#### [Assignment]
Each entry is to be transcribed exactly, with nothing added or dropped.

#### [Task material]

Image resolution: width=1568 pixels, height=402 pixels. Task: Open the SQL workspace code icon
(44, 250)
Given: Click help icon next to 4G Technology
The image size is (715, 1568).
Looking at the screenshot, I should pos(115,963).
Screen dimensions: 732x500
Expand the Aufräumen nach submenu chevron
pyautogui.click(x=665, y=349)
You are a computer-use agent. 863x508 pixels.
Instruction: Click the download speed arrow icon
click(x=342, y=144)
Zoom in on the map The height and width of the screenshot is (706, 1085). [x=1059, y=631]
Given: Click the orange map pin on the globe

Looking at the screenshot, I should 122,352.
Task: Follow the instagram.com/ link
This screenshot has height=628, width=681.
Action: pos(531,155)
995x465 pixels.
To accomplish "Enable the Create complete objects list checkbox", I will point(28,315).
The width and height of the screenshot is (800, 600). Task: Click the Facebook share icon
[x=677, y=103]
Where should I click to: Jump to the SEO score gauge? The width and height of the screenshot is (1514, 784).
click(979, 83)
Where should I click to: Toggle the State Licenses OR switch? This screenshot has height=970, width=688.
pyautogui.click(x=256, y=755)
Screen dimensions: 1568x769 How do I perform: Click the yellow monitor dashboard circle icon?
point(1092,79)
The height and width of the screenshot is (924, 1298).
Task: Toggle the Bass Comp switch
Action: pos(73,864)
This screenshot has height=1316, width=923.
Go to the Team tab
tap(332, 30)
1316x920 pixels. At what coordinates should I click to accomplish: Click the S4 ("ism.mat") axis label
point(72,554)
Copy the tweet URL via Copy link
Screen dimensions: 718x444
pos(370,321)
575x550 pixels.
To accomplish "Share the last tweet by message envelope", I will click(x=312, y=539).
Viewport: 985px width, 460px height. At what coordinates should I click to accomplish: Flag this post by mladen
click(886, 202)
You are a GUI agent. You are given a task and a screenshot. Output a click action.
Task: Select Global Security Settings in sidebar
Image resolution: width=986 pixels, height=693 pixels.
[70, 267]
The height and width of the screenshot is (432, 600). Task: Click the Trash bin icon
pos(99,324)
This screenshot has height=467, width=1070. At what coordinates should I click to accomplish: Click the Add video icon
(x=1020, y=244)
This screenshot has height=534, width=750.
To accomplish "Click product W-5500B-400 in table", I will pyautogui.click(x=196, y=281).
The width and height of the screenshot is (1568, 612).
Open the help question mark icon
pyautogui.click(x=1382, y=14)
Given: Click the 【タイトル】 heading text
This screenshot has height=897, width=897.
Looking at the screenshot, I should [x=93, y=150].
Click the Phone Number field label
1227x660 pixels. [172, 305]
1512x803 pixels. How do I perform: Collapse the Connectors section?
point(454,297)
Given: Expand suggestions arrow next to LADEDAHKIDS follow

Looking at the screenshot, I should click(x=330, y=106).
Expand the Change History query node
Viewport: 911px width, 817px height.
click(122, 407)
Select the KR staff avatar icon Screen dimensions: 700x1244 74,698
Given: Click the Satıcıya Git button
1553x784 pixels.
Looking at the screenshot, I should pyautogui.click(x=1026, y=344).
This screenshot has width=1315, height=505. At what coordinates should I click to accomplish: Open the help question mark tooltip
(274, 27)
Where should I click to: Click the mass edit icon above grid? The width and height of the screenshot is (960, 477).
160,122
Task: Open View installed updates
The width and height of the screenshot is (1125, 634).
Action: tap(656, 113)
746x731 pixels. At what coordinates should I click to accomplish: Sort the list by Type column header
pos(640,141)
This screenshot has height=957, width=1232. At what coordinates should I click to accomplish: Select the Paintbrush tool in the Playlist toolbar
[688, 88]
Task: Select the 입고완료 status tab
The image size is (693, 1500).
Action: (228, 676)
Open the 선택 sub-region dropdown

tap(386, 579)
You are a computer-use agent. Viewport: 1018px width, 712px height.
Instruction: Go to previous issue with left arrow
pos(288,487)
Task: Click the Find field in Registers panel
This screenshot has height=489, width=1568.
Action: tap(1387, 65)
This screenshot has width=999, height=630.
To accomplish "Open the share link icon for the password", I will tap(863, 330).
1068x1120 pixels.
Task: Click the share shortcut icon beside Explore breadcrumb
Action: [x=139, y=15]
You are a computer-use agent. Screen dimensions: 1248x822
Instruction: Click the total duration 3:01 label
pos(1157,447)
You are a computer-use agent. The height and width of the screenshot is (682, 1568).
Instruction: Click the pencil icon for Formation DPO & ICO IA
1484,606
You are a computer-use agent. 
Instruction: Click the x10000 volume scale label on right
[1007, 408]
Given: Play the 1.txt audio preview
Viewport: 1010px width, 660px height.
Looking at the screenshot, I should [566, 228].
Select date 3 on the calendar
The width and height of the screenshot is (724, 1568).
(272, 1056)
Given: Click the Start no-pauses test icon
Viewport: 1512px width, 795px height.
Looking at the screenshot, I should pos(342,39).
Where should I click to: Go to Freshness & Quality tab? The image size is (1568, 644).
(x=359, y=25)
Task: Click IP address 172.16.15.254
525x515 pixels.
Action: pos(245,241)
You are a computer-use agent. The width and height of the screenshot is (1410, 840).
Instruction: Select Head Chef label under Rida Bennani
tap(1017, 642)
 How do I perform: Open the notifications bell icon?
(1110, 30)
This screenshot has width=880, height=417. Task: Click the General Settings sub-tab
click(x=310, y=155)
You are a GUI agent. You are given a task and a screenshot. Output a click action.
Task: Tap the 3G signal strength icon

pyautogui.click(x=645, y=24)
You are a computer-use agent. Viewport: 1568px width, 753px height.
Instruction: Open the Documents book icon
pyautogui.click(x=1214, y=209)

#### [Answer for the task]
Image resolution: width=1568 pixels, height=402 pixels. Task: Open the SQL workspace code icon
(44, 250)
Given: Click help icon next to 4G Technology
The image size is (715, 1568).
Looking at the screenshot, I should pos(115,963).
Screen dimensions: 732x500
Expand the Aufräumen nach submenu chevron
pyautogui.click(x=665, y=349)
You are a computer-use agent. 863x508 pixels.
Instruction: Click the download speed arrow icon
click(x=342, y=144)
Zoom in on the map The height and width of the screenshot is (706, 1085). [x=1059, y=631]
Given: Click the orange map pin on the globe

Looking at the screenshot, I should 122,352.
Task: Follow the instagram.com/ link
This screenshot has height=628, width=681.
Action: pos(531,155)
995x465 pixels.
To accomplish "Enable the Create complete objects list checkbox", I will point(28,315).
The width and height of the screenshot is (800, 600). Task: Click the Facebook share icon
[x=677, y=103]
Where should I click to: Jump to the SEO score gauge? The width and height of the screenshot is (1514, 784).
click(979, 83)
Where should I click to: Toggle the State Licenses OR switch? This screenshot has height=970, width=688.
pyautogui.click(x=256, y=755)
Screen dimensions: 1568x769 How do I perform: Click the yellow monitor dashboard circle icon?
point(1092,79)
The height and width of the screenshot is (924, 1298).
Task: Toggle the Bass Comp switch
Action: pos(73,864)
This screenshot has height=1316, width=923.
Go to the Team tab
tap(332, 30)
1316x920 pixels. At what coordinates should I click to accomplish: Click the S4 ("ism.mat") axis label
point(72,554)
Copy the tweet URL via Copy link
Screen dimensions: 718x444
pos(370,321)
575x550 pixels.
To accomplish "Share the last tweet by message envelope", I will click(x=312, y=539).
Viewport: 985px width, 460px height. At what coordinates should I click to accomplish: Flag this post by mladen
click(886, 202)
You are a GUI agent. You are given a task and a screenshot. Output a click action.
Task: Select Global Security Settings in sidebar
Image resolution: width=986 pixels, height=693 pixels.
[70, 267]
The height and width of the screenshot is (432, 600). Task: Click the Trash bin icon
pos(99,324)
This screenshot has height=467, width=1070. At what coordinates should I click to accomplish: Click the Add video icon
(x=1020, y=244)
This screenshot has height=534, width=750.
To accomplish "Click product W-5500B-400 in table", I will pyautogui.click(x=196, y=281).
The width and height of the screenshot is (1568, 612).
Open the help question mark icon
pyautogui.click(x=1382, y=14)
Given: Click the 【タイトル】 heading text
This screenshot has height=897, width=897.
Looking at the screenshot, I should [x=93, y=150].
Click the Phone Number field label
1227x660 pixels. [172, 305]
1512x803 pixels. How do I perform: Collapse the Connectors section?
point(454,297)
Given: Expand suggestions arrow next to LADEDAHKIDS follow

Looking at the screenshot, I should click(x=330, y=106).
Expand the Change History query node
Viewport: 911px width, 817px height.
click(122, 407)
Select the KR staff avatar icon Screen dimensions: 700x1244 74,698
Given: Click the Satıcıya Git button
1553x784 pixels.
Looking at the screenshot, I should pyautogui.click(x=1026, y=344).
This screenshot has width=1315, height=505. At what coordinates should I click to accomplish: Open the help question mark tooltip
(274, 27)
Where should I click to: Click the mass edit icon above grid? The width and height of the screenshot is (960, 477).
160,122
Task: Open View installed updates
The width and height of the screenshot is (1125, 634).
Action: tap(656, 113)
746x731 pixels. At what coordinates should I click to accomplish: Sort the list by Type column header
pos(640,141)
This screenshot has height=957, width=1232. At what coordinates should I click to accomplish: Select the Paintbrush tool in the Playlist toolbar
[688, 88]
Task: Select the 입고완료 status tab
The image size is (693, 1500).
Action: (228, 676)
Open the 선택 sub-region dropdown

tap(386, 579)
You are a computer-use agent. Viewport: 1018px width, 712px height.
Instruction: Go to previous issue with left arrow
pos(288,487)
Task: Click the Find field in Registers panel
This screenshot has height=489, width=1568.
Action: tap(1387, 65)
This screenshot has width=999, height=630.
To accomplish "Open the share link icon for the password", I will tap(863, 330).
1068x1120 pixels.
Task: Click the share shortcut icon beside Explore breadcrumb
Action: [x=139, y=15]
You are a computer-use agent. Screen dimensions: 1248x822
Instruction: Click the total duration 3:01 label
pos(1157,447)
You are a computer-use agent. The height and width of the screenshot is (682, 1568).
Instruction: Click the pencil icon for Formation DPO & ICO IA
1484,606
You are a computer-use agent. 
Instruction: Click the x10000 volume scale label on right
[1007, 408]
Given: Play the 1.txt audio preview
Viewport: 1010px width, 660px height.
Looking at the screenshot, I should [566, 228].
Select date 3 on the calendar
The width and height of the screenshot is (724, 1568).
(272, 1056)
Given: Click the Start no-pauses test icon
Viewport: 1512px width, 795px height.
Looking at the screenshot, I should pos(342,39).
Where should I click to: Go to Freshness & Quality tab? The image size is (1568, 644).
(x=359, y=25)
Task: Click IP address 172.16.15.254
525x515 pixels.
Action: pos(245,241)
You are a computer-use agent. The width and height of the screenshot is (1410, 840).
Instruction: Select Head Chef label under Rida Bennani
tap(1017, 642)
 How do I perform: Open the notifications bell icon?
(1110, 30)
This screenshot has width=880, height=417. Task: Click the General Settings sub-tab
click(x=310, y=155)
You are a GUI agent. You are given a task and a screenshot. Output a click action.
Task: Tap the 3G signal strength icon

pyautogui.click(x=645, y=24)
You are a computer-use agent. Viewport: 1568px width, 753px height.
Instruction: Open the Documents book icon
pyautogui.click(x=1214, y=209)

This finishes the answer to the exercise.